This week on Capitol Hill, several top U.S. military leaders from across the armed services presented a sobering case to Congress: U.S. military readiness is the lowest it has been in decades, leaving it unprepared to defend America’s interests at home and abroad.
In testimony before the Senate and House Armed Services committees, the vice chiefs of staff of the Army, Navy, Marines, and Air Force articulated pressing concerns about the state of their branchs’ readiness to respond to conflicts overseas or attacks on the homeland.
The hearing highlighted substantial readiness and capacity issues within each of the services:
- Army: Of 58 total brigade combat teams (the Army’s main combat building block), only three are considered ready for combat.
- Navy: The Navy’s fleet is the smallest it has been in nearly 100 years. This makes ship repairs harder to complete, as those vessels are needed on the waterways.
- Marine Corps: Eighty percent of Marine aviation units do not have even the minimum number of aircraft they need for training and basic operations.
- Air Force: The Air Force is the smallest and, in terms of many of its aircraft, oldest it has ever been. The service had 8,600 aircraft in 1991 while today it only has 5,500, and those aircraft are an average of 27 years old. Worse, fewer than half of those aircraft are prepared to take on and defeat our adversaries.
These troubling findings by the services echo those laid out by The Heritage Foundation in its 2017 Index of U.S. Military Strength, which rated the Army as “Weak” and the other three branches as “Marginal” in terms of their ability to fight and win major conflicts.
What was noteworthy about the vice chiefs’ testimony beyond these startling numbers, however, was their brutal honesty.
For eight years under the Obama administration, top defense officials were largely silenced and prevented from articulating their concerns about budget cuts and decreased readiness to policymakers with the ability to reverse undeniable decline.
What this hearing and other recent public statements are showing, however, is that defense leaders believe they can now begin to speak openly about the challenges they face, and that Congress and the administration can address these negative trends—especially those caused by diminishing resources.
Make no mistake—budget cuts, especially sequestration cuts implemented indiscriminately across the board beginning more than five years ago, have been devastating to the U.S. military.
Look at flying hours, for example.
Navy, Marine, and Air Force pilots have all seen their flying hours substantially reduced because there simply is not enough money to fly sorties. This has led to pilots being unable to maintain cockpit skills, which like everything else, will atrophy without constant tuning and training.
Worse, this inability to maintain proficiency has led to lethal accidents and loss of aircraft, which may have been preventable—to say nothing of the danger of thrusting our service men and women into combat without giving them the opportunity to train and maximize their readiness.

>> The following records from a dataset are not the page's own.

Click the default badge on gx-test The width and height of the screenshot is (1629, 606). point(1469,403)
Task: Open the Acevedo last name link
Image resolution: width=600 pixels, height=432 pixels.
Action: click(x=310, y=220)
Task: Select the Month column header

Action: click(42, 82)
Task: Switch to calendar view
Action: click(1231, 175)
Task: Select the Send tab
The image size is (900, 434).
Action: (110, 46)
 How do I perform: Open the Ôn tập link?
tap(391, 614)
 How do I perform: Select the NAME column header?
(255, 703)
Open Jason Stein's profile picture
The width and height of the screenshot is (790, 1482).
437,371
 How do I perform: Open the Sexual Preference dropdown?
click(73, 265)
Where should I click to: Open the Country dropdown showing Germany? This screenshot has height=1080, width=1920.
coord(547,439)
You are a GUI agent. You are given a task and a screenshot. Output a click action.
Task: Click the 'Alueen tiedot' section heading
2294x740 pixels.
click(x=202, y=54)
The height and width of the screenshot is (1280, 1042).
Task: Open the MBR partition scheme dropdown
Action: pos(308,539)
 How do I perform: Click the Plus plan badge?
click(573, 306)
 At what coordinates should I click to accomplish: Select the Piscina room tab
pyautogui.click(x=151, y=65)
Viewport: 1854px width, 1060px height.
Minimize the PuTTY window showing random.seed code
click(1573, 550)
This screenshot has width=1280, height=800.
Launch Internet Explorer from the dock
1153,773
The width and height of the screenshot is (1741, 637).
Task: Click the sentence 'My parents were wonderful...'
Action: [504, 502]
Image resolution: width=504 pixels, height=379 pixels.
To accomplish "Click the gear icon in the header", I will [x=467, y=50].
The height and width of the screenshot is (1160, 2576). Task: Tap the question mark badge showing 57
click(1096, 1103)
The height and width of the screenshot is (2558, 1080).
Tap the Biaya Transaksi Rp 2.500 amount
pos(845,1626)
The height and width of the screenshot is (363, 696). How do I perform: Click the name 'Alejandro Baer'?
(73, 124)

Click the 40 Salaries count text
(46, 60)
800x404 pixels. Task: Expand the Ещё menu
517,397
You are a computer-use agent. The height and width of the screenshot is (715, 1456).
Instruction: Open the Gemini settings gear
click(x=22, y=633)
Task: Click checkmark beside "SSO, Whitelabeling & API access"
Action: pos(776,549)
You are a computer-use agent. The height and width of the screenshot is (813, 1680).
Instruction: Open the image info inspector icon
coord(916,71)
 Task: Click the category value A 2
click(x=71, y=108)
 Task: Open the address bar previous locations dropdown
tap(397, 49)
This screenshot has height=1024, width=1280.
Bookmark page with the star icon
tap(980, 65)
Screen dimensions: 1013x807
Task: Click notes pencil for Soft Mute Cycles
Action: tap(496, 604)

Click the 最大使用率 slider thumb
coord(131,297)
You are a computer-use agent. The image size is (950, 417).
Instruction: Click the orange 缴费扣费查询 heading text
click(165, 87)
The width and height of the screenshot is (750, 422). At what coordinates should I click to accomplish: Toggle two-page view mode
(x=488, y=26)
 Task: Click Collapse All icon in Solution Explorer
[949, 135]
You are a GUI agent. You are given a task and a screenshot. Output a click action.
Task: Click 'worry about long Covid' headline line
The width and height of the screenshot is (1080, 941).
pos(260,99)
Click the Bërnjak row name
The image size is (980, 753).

John Venable, a Heritage senior research fellow for defense policy and retired F-16 pilot with more than 4,400 hours in the cockpit, has written that the 2015 Air Force average of 150 flight hours per year per pilot (just under three a week) means “the most current and qualified Air Force fighter pilots are flying at a rate so low that we would have considered them unfit for combat in the 80s and 90s.”
And this is 20 to 30 years later, in a world where our enemies have become stronger, more advanced, and more aggressive.
Even if the budget for flight hours existed, however, in many cases it simply would not matter, because the majority of the services’ aircraft are not even considered flyable.
According to multiple reports just this week, about two-thirds of the Navy’s fighter/attack aircraft and more than half of the Marine Corps’ total aircraft fleet are unable to even get off the ground.
These problems are merely the tip of the iceberg. The American people can expect to hear more accounts like these in the coming months as we learn more about the declining state of U.S. military readiness.
However, hope is not lost. Congress and the Trump administration can act to begin reversing this trend. Eliminating sequestration cuts implemented by the Budget Control Act is a necessary first step.
Congress should also allocate more resources to the military in the fiscal year 2018 budget. Commanders must be given the ability to both field a potent fighting force today, and invest in modernizing aircraft, weapons, and equipment for tomorrow.
Both must be priorities for this administration, and under the leadership of Secretary of Defense James Mattis—who declared in his confirmation hearing, we can “afford survival”—there is hope for such a balance.
Much of my service on active duty was spent under the burden of sequestration, and while I can attest to the “can do” mentality, in spite of the challenges, of those with whom I served, we should never have placed such a burden on them to begin with.
The Trump administration and Congress have a chance to reverse the decline in America’s military. The only thing that remains to be seen is whether or not they will capitalize on it.